Friday, November 24, 2017

Teach risk taking and resilience to the next generation: "The Girl Who Thought in Pictures", a review



My heart pounded as I waited. I was estatic to start school! Finally, the big yellow bus headed down my street!

 I sprinted for the house. 




Life requires us to step into unknown situations to succeed. Resilience is particularly important in the STEM fields. I'm always on the look out for new ways to introduce my children to science, and to role models of resilience, so we were excited to receive a free copy of "The Girl Who Thought in Pictures" , Dr. Temple Grandin's biography by Julia Finley Mosca to review.
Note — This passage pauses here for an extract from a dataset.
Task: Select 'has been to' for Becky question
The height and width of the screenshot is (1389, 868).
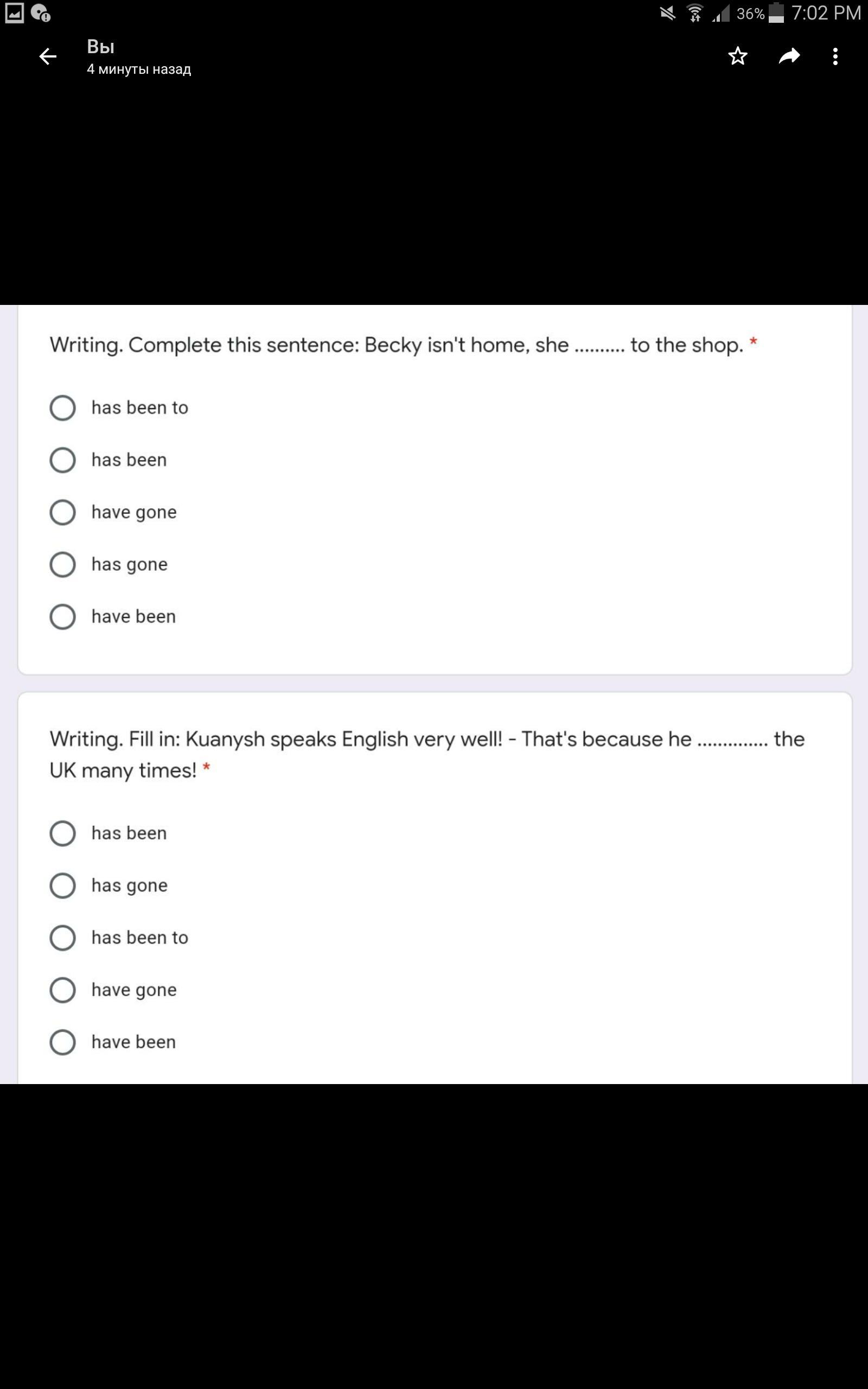Action: click(62, 407)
As a child Temple Grandin struggled to deal with new situations. Her classmates treated her as weird, and even some teachers called her hopeless. However, Temple's mother and aunt refused to give up. Finally one teacher saw her true potential--in science. Dr. Grandin went on to become a leading expert on best practices in handling farm animals.



My three-year-old loved listening to her older brother read this book to her.

My seven and nine-year-olds were the most interested in this book. They both found the story line intriguing. My nine-year-old said that he felt that he really identified with Dr. Grandin because they both love to watch animals. They also both enjoy inventing new things.

The story features beautiful imagery of Dr. Grandin passing through doors as she navigates each change in her life. It's a great way to subtly encourage risk taking in young readers.

I was impressed by the way the author discussed Dr, Grandin's failures as well as her successes. Studies show that in order to succeed in science, students need to normalize risk taking and failure, and "The Girl Who Thought in Pictures" helps them do that.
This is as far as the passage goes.